The euro dropped as much as 0.3 percent to $1.0896, falling for the first time through the low recorded on June 24, when the outcome of Britain’s vote to leave the European Union was announced. Draghi said Thursday that officials didn’t talk about extending or tapering the institution’s 1.7 trillion-euro ($1.9 trillion) quantitative-easing program. That leaves traders waiting until at least December for news about policy changes.

“It’s a double-whammy from the ECB meeting,” said Matt Simpson, a senior market analyst at ThinkMarkets in Singapore. “Draghi didn’t talk tapering and suggested easing in December. That’s got traders pricing in a weaker euro.”

China’s yuan fell as much as 0.2 percent to 6.7590 per dollar in Shanghai, weakening beyond the 6.75 level that it was forecast to reach by year-end. The onshore yuan has declined in all but one session this month as the People’s Bank of China allowed a drop past the 6.7 level that was previously seen as its line in the sand. In offshore trading, the currency was within 0.5 percent of the weakest level recorded since trading began in 2010.

“The continued dollar strength has weighed on the yuan,” said Andy Ji, a Singapore-based currency strategist at Commonwealth Bank of Australia. “The PBOC won’t fight dollar strength, and it won’t draw a line, at least in the next few weeks.”

Malaysia’s ringgit fell for the first time in four days.

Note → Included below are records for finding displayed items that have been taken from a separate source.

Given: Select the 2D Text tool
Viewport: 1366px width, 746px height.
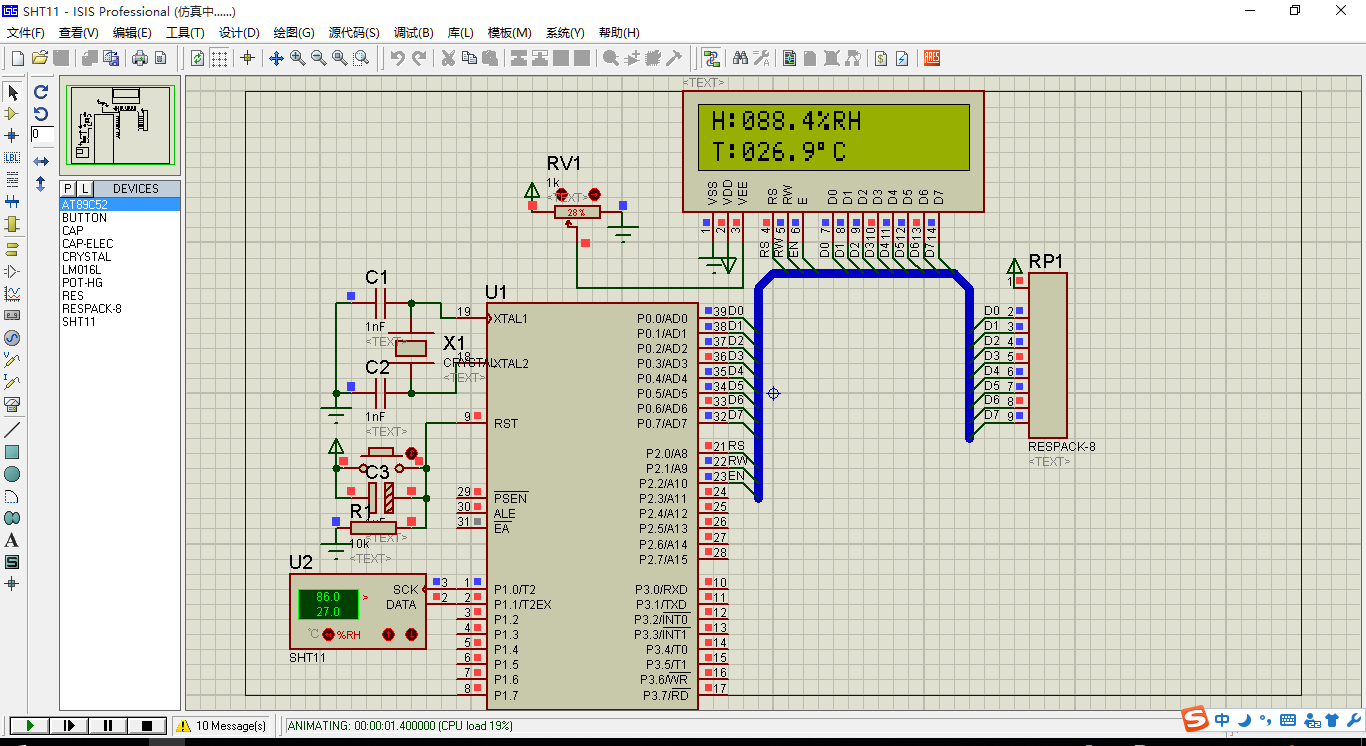Looking at the screenshot, I should point(12,540).
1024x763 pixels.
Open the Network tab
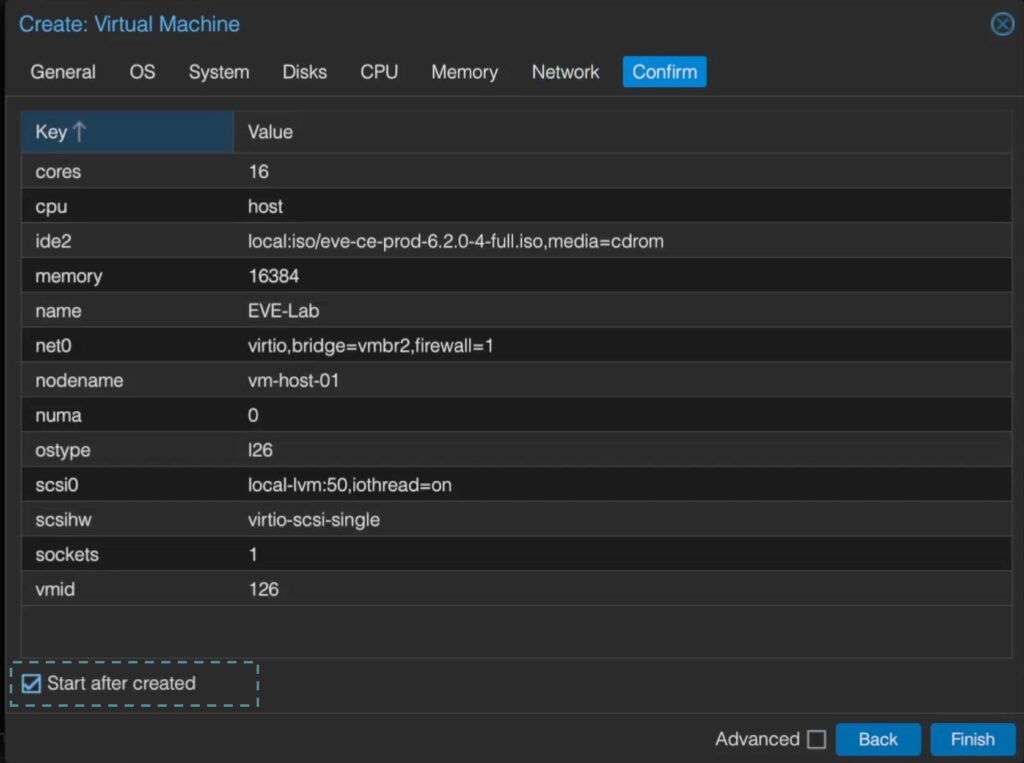pyautogui.click(x=565, y=72)
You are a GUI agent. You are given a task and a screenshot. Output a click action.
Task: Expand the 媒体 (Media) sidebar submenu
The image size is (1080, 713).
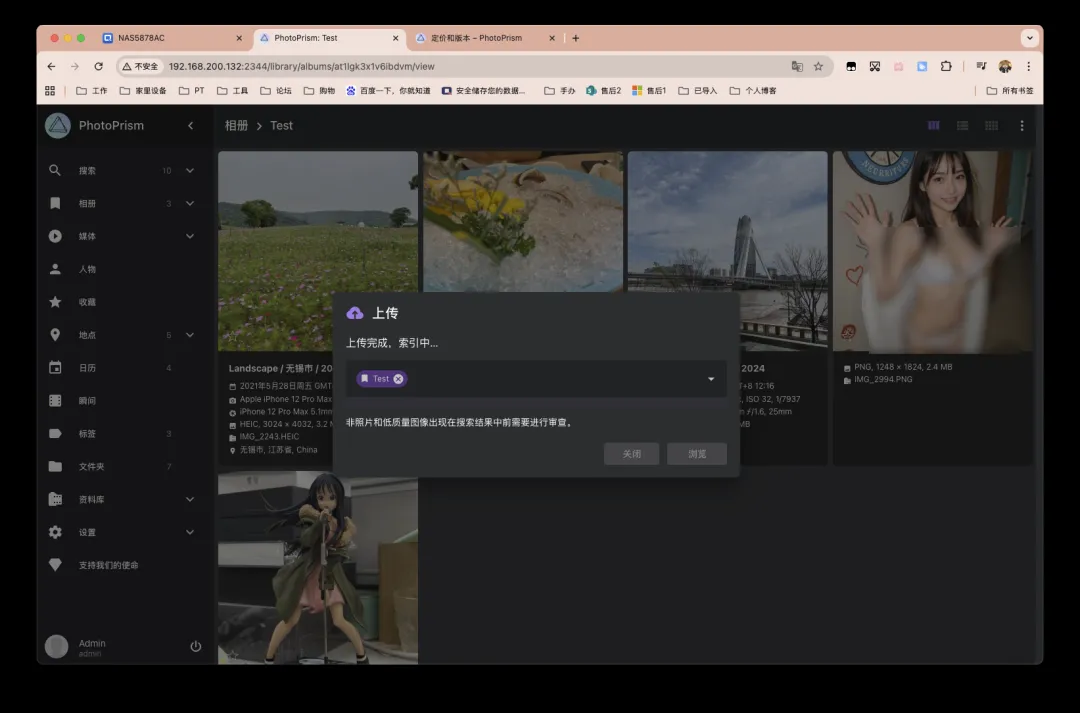tap(190, 236)
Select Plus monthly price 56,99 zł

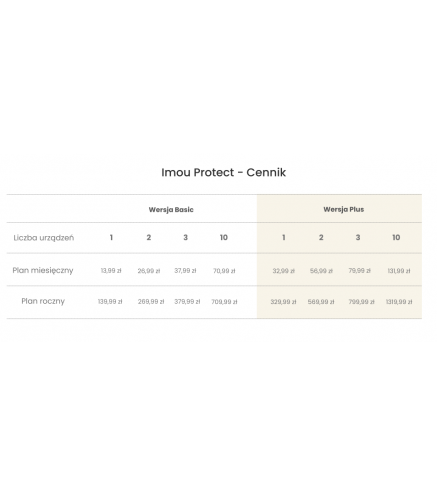pos(321,271)
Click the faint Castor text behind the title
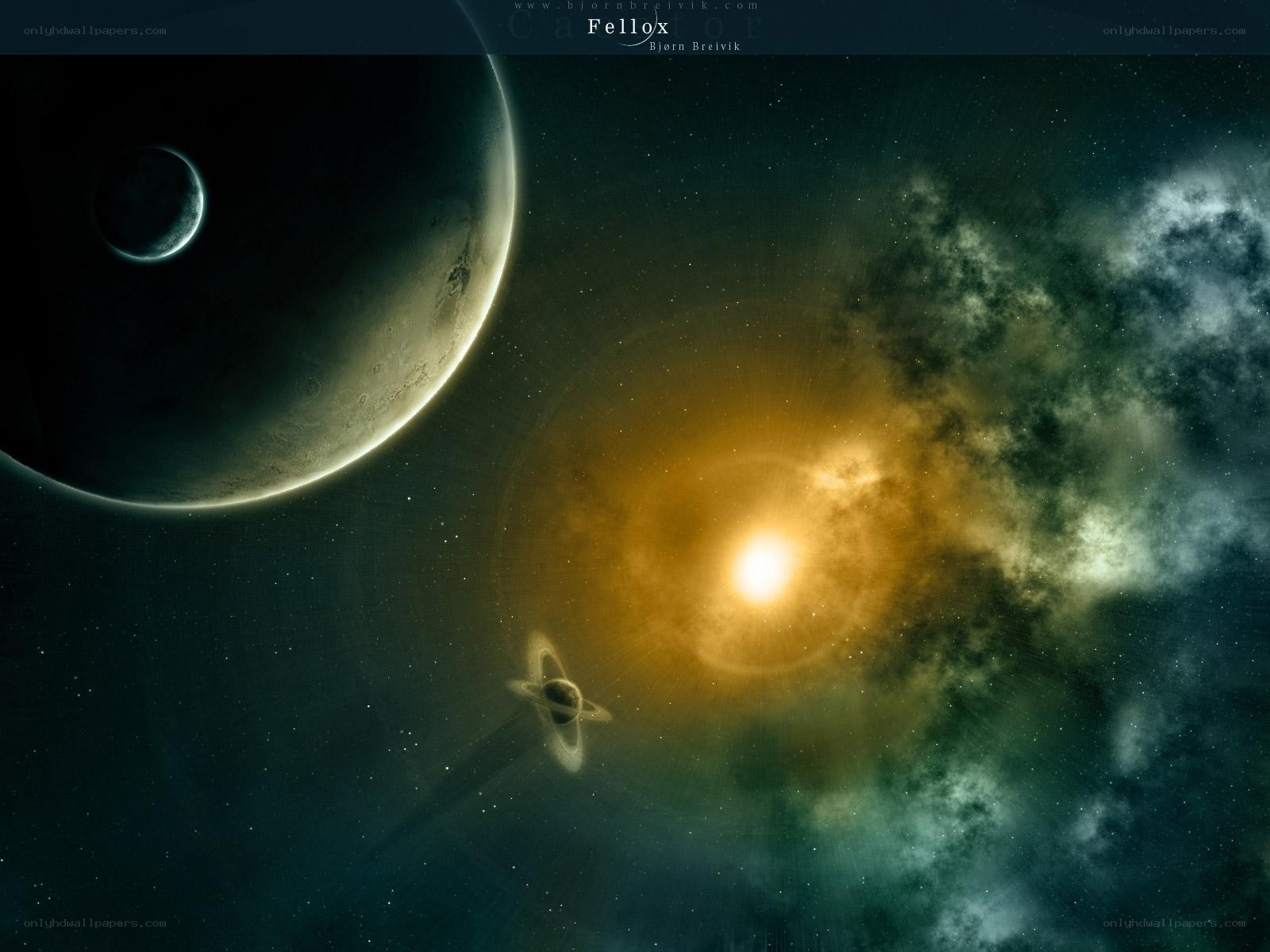The image size is (1270, 952). [x=635, y=26]
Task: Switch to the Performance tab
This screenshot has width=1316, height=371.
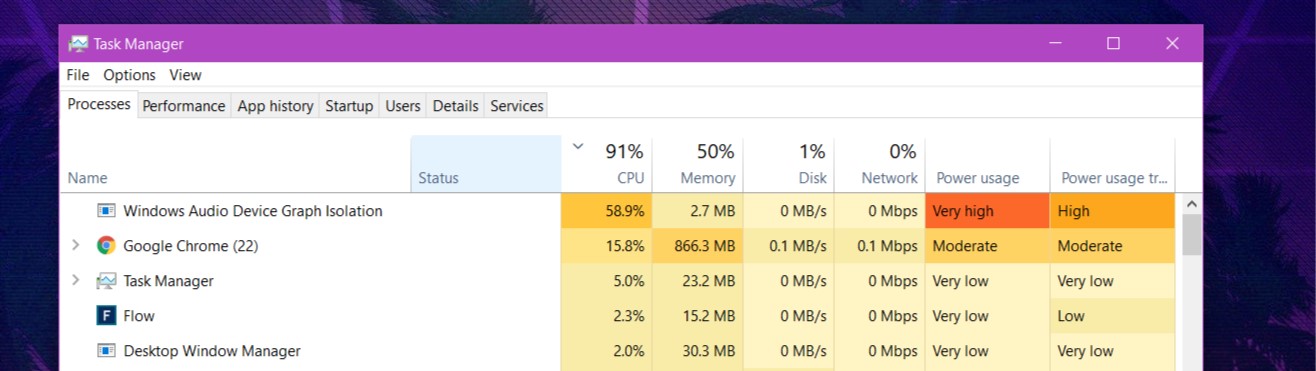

Prime Minister Najib Razak will present the government’s budget for next year as he seeks to bolster an economy that’s forecast to expand at the slowest pace in seven years, while sticking to plans to rein in the fiscal deficit.

Commodities

Crude oil fell 0.4 percent to $50.41 a barrel in New York, extending Thursday’s retreat from a 15-month high. Rosneft PJSC Chief Executive Officer Igor Sechin said Russia is capable of a substantial boost to production less than two weeks after President Vladimir Putin pledged his support for international efforts to limit output. Nigeria also said Thursday that it cut the price of every type of crude it sells in an effort to boost its global oil market share.

Aluminum climbed for the first time in six days in London, trimming this week’s loss to 3.3 percent, still the steepest drop in three months. Smelters in China, the world’s biggest producer, boosted output last month to the highest in more than a year, according to data released Wednesday.

Gold was headed for its first weekly gain in four as investors continue to boost holdings in exchange-traded funds backed by the metal. Assets in such funds increased on each of the last seven days to the highest level since June 2013.

Bonds

The yield on benchmark U.S. Treasuries due in a decade fell one basis point to 1.75 percent. It touched a four-month high of 1.81 percent this week as higher oil prices spurred speculation inflation will gather pace.

China’s 10-year bond yield held near a record low, having fallen three basis points this week to 2.66 percent as data showed industrial output missed estimates last month and a weakening yuan spurred concern about capital outflows. That’s two basis points off the lowest level since Bloomberg started compiling ChinaBond data in 2006.

“It’s still a matter of debate whether economic fundamentals have turned better,” said Luo Yunfeng, a fixed-income analyst at Essence Securities Co. in Beijing. “It’s possible that, some time next year, the economy might show some sort of weakness again.”